The age of the stag = 4 of daws = 36 of men.

The age of the crow = 3 of stags = twelve of daws = 108 of men.

The age of the palm = 9 of crows = 27 of stags = 108 of daws = 972 of men.

The age of the Nymph = 10 of palms = 90 of crows = 270 of stags = 1080 of daws = 9720 of men.

And if the γενεὴ be 30 years, the age of the Nymphs = 30 × 9720 = 291,600 years. But the point most remarkable for us is, that while Hesiod, if Hesiod it be, supplies us with the whole of the first factors after the γενεὴ, for this long sum, he does not actually perform one single multiplication; nor does he even define the γενεὴ, which is the first and most vital element of all.

He has thus given us at once a very pretty poetical invention for expressing approximately the age of Nymphs, who are Jove-born indeed, yet are not immortal, and a remarkable proof of the indefiniteness of numerical conceptions, and of total unacquaintance with the rules of arithmetic[817].

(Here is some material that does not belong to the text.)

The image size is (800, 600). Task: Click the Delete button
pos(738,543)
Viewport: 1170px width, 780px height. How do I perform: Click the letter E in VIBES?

One consequence of the proposition I have advanced with respect to Homer is, to destroy altogether a supposed discrepancy between the Iliad and the Odyssey, which has often been paraded as a reason, among others, for assigning them to different authors. It is truly alleged that, in the Catalogue[818], Crete is called ἑκατόμπολις; and that in the Nineteenth Odyssey[819] we are told of it,

ἐν δ’ ἄνθρωποι

πολλοὶ, ἀπειρέσιοι, καὶ ἐννήκοντα πόληες.

Each of these words appears to be interpreted as strictly, as it would be if caught by an auditor in the accounts of some delinquent Joint-Stock Company; and thus, forsooth, a diversity of authors for the two poems is to be made good. Now it is not a little odd, if both these poets looked at the subject with the eye of statisticians, that while each found a different number of cities in Crete, yet each found an even, and more or less a round number. But why is ἑκατόμπολις to be more strictly interpreted than ἑκατομβή? And again, if we are to construe ἐννήκοντα statistically, what are we to do with the very word that precedes it, namely, ἀπειρέσιοι? The simple fact of the juxtaposition of that word with the ἐννήκοντα πόληες should surely have sufficed to show, that the whole manner of speech was (what we now call) poetical. So regarding it, I venture even to say that the effect of a comparison with the epithet in the Catalogue is to establish, not a discrepancy in point of fact, but rather a similarity in the measure of figurative conception and expression: so that in consequence, as far as it is worth any thing, it rather tends to prove the identity, than the diversity, of authorship between the two poems.